- _HOW TO COMPLETE THIS TASK_
Word for word, print every entry below.

--------------------

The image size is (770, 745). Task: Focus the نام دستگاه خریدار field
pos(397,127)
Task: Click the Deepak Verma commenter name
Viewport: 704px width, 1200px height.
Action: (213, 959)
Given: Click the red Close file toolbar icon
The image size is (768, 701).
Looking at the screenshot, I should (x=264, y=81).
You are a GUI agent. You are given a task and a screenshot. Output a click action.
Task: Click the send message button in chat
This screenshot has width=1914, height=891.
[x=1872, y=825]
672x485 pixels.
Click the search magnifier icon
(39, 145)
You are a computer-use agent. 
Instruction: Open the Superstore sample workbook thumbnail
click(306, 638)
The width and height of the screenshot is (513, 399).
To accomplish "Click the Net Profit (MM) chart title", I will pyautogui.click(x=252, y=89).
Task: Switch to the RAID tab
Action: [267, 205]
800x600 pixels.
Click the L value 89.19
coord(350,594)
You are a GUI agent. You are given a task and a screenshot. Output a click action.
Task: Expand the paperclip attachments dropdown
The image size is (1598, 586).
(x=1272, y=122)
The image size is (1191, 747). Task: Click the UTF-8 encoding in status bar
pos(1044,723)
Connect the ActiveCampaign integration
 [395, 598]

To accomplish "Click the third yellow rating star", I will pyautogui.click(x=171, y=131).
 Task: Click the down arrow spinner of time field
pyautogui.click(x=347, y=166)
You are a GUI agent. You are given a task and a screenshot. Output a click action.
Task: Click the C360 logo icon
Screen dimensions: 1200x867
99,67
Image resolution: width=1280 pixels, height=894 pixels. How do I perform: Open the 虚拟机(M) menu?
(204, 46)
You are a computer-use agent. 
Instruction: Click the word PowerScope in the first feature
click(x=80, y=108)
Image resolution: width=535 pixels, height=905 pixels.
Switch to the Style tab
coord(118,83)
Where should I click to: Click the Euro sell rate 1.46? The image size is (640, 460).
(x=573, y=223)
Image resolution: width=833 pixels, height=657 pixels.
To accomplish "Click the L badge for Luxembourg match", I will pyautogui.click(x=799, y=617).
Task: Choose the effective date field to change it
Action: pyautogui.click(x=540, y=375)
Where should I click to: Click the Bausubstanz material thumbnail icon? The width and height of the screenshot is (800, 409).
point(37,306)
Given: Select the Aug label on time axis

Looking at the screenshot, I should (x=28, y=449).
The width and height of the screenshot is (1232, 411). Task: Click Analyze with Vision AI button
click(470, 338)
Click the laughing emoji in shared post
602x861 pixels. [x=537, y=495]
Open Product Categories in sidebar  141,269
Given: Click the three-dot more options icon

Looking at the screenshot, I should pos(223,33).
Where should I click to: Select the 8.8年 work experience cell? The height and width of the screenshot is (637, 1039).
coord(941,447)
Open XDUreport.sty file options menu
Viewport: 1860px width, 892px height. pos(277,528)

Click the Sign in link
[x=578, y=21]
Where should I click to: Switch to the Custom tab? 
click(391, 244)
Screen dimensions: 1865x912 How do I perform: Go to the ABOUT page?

--------------------

- _EXPECTED OUTPUT_
The image size is (770, 745). Task: Focus the نام دستگاه خریدار field
pos(397,127)
Task: Click the Deepak Verma commenter name
Viewport: 704px width, 1200px height.
Action: (213, 959)
Given: Click the red Close file toolbar icon
The image size is (768, 701).
Looking at the screenshot, I should (x=264, y=81).
You are a GUI agent. You are given a task and a screenshot. Output a click action.
Task: Click the send message button in chat
This screenshot has width=1914, height=891.
[x=1872, y=825]
672x485 pixels.
Click the search magnifier icon
(39, 145)
You are a computer-use agent. 
Instruction: Open the Superstore sample workbook thumbnail
click(306, 638)
The width and height of the screenshot is (513, 399).
To accomplish "Click the Net Profit (MM) chart title", I will pyautogui.click(x=252, y=89).
Task: Switch to the RAID tab
Action: [267, 205]
800x600 pixels.
Click the L value 89.19
coord(350,594)
You are a GUI agent. You are given a task and a screenshot. Output a click action.
Task: Expand the paperclip attachments dropdown
The image size is (1598, 586).
(x=1272, y=122)
The image size is (1191, 747). Task: Click the UTF-8 encoding in status bar
pos(1044,723)
Connect the ActiveCampaign integration
 [395, 598]

To accomplish "Click the third yellow rating star", I will pyautogui.click(x=171, y=131).
 Task: Click the down arrow spinner of time field
pyautogui.click(x=347, y=166)
You are a GUI agent. You are given a task and a screenshot. Output a click action.
Task: Click the C360 logo icon
Screen dimensions: 1200x867
99,67
Image resolution: width=1280 pixels, height=894 pixels. How do I perform: Open the 虚拟机(M) menu?
(204, 46)
You are a computer-use agent. 
Instruction: Click the word PowerScope in the first feature
click(x=80, y=108)
Image resolution: width=535 pixels, height=905 pixels.
Switch to the Style tab
coord(118,83)
Where should I click to: Click the Euro sell rate 1.46? The image size is (640, 460).
(x=573, y=223)
Image resolution: width=833 pixels, height=657 pixels.
To accomplish "Click the L badge for Luxembourg match", I will pyautogui.click(x=799, y=617).
Task: Choose the effective date field to change it
Action: pyautogui.click(x=540, y=375)
Where should I click to: Click the Bausubstanz material thumbnail icon? The width and height of the screenshot is (800, 409).
point(37,306)
Given: Select the Aug label on time axis

Looking at the screenshot, I should (x=28, y=449).
The width and height of the screenshot is (1232, 411). Task: Click Analyze with Vision AI button
click(470, 338)
Click the laughing emoji in shared post
602x861 pixels. [x=537, y=495]
Open Product Categories in sidebar  141,269
Given: Click the three-dot more options icon

Looking at the screenshot, I should pos(223,33).
Where should I click to: Select the 8.8年 work experience cell? The height and width of the screenshot is (637, 1039).
coord(941,447)
Open XDUreport.sty file options menu
Viewport: 1860px width, 892px height. pos(277,528)

Click the Sign in link
[x=578, y=21]
Where should I click to: Switch to the Custom tab? 
click(391, 244)
Screen dimensions: 1865x912 How do I perform: Go to the ABOUT page?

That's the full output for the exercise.